Study design
This systematic review was conducted based on the preferred reporting items for systematic reviews and meta-analyses (PRISMA) guidelines. A systematic review method was selected to allow a robust and reproducible approach to structure a critical synthesis of the existing and current evidence. Considering the urgency of the matter and limited available evidence on the topic, we did not register the systematic review protocol.
Search strategy and data sources
Five online databases, included PubMed, Scopus, Embase, Web of Science and Science Direct, were searched to identify relevant and published studies. The search was conducted on Titles and Abstracts. A preliminary search in March 26, 2020 identified a range of available evidence on the role of telehealth services during 2019 novel coronavirus (COVID-19) outbreak. A subsequent search was conducted on April 3, 2020 to update the results. The combination of keywords and Medical Subject Headings (MeSH) were used: COVID19, COVID-19, Coronavirus, Novel coronavirus, 2019-nCoV, Wuhan coronavirus, SARS-CoV-2, SARS2, Tele*, Telemedicine, Tele-medicine, Telehealth, Tele-health, Telecare, Mobile Health, mHealth, Electronic health, and ehealth. The Boolean operators (AND, OR and NOT) were used to combine terms. A librarian was consulted during this phase to ensure that the search strategy was satisfactory. The search in each database was adapted accordingly. For example, the search strategy in the PubMed database was executed as follows:
(COVID-19[title/abstract] OR COVID19[title/abstract] OR Coronavirus[title/abstract] OR Novel coronavirus[title/abstract] OR 2019-nCoV[title/abstract] OR Wuhan coronavirus[title/abstract] OR SARS-CoV-2[title/abstract] OR SARS2[title/abstract]) AND (Telemedicine[title/abstract] OR Tele-medicine[title/abstract] OR Telehealth[title/abstract] OR Tele-health[title/abstract] OR Telecare[title/abstract] OR Mobile health[title/abstract] OR mHealth[title/abstract] OR Electronic health[title/abstract] OR eHealth[title/abstract]).

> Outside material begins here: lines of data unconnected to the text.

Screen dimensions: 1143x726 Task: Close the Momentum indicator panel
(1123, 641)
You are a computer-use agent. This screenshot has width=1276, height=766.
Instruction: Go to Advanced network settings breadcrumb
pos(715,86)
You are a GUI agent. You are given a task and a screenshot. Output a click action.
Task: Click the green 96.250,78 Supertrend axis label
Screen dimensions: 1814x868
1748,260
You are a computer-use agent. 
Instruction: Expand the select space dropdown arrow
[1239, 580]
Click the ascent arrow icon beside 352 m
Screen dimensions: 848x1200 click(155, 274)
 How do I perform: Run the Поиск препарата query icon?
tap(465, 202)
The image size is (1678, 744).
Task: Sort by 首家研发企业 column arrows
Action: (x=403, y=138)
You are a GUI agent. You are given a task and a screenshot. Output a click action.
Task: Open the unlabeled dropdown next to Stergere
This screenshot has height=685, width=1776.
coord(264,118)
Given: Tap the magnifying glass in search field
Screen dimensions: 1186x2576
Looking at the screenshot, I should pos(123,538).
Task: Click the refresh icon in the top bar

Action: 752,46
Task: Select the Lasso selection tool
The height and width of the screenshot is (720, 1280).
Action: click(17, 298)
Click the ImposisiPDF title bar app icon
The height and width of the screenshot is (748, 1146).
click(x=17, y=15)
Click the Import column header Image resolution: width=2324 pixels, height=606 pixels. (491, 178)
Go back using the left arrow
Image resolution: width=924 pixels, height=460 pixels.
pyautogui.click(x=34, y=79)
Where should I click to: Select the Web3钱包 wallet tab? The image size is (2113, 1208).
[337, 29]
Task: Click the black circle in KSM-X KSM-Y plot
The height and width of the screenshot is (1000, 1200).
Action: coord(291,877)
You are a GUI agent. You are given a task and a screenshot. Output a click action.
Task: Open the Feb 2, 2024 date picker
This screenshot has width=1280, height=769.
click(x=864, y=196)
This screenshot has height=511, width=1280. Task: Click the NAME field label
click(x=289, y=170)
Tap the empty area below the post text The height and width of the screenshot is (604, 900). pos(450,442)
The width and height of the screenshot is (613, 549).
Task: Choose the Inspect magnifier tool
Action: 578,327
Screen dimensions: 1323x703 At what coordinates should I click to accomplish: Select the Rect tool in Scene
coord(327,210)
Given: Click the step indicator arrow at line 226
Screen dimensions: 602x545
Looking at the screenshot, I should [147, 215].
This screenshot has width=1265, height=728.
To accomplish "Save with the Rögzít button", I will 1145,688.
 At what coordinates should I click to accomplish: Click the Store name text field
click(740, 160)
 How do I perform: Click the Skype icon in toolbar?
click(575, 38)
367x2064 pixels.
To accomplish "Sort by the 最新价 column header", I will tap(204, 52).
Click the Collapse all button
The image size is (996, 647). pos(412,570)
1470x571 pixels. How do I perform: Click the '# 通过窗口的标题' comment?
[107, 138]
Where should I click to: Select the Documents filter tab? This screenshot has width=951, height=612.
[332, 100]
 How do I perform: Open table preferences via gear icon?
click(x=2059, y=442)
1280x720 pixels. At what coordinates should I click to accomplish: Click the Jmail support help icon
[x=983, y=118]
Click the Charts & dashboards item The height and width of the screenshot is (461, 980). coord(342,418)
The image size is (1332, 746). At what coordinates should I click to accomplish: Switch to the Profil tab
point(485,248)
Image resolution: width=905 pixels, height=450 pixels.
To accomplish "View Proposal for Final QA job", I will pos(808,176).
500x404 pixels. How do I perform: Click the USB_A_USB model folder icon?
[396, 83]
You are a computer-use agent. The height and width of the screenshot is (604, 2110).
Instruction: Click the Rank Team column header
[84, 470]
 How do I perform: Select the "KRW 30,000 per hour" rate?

Manual search in web-based resources was performed on Google, Google Scholar, journals which published key articles and through searching specific website (WHO, https://www.who.int, Centers for Disease Control and Prevention, https://www.cdc.gov, National Institute for Health and Clinical Excellence, https://www.nice.org.uk, National Health Commission of the People’s Republic of China http://www.nhc.gov and National Administration of Traditional Chinese Medicine http://www.satcm.gov.cn). In addition, we reviewed the references of the selected articles in order to identify additional studies or reports not retrieved by the preliminary searches (reference by reference).
Eligibility criteria
All studies with primary sources of evidence reporting the role of telehealth services in COVID-19 were included in our analyses. In fact, studies were included if they clearly defined function type of telehealth in diagnosis, management, prevention and treatment of COVID-19, published from December 31, 2019 to April 3, 2020 , were written in English language and published in peer reviewed journals. The reason for choosing December 31 was due to the fact that this date coincides with the emergence of COVID-19 in Wuhan, Hubei Province, China. Actually, all studies illustrating any sorts of using telehealth tools in all aspects of health care (primary, secondary or tertiary level health care) to provide clinical services, diagnosis of clinical education, assessment of symptoms, triage of patients, consultation services, and training or supervision of clinicians were included. Studies about other technologies (e.g. Internet of Medical Things or IoMT), duplicate publications, review articles, opinion articles, and letters not presenting original data were excluded, as well as studies reporting incomplete information.
Study selection and data extraction
Two authors (A.H. and E.M.) who performed the literature search also independently followed the application of the inclusion and exclusion criteria and screened the studies based on the titles and abstracts. After initial screening, full-text of studies were obtained and examined to ensure eligibility for the development of the data extraction form.
Data were extracted for all papers which met the eligibility and inclusion criteria for the review. The following data were extracted and analyzed: first author, date of publication, country, design of study, type of used telehealth, key outputs of studies and effects of telehealth.
Quality assessment
To assess the quality of the included studies, the Critical Appraisal Skills Program (CASP) checklists were adopted. The CASP tools were developed to teach people how to critically appraise different types of evidence (31). For scoring the quality of the included studies, they were divided into three categories of poor, medium, and good quality.
Evidence synthesis
For expressing and synthesizing the results of the included studies, narrative synthesis of overall evidence was undertaken by comparing and contrasting the data. Three stages of the narrative synthesis included the development of a preliminary synthesis, exploration of the relationships within and between studies and the determination of the robustness of the synthesis (32). Data of the included studies was qualitatively described and presented. The authors met frequently to discuss and reach consensus on the findings.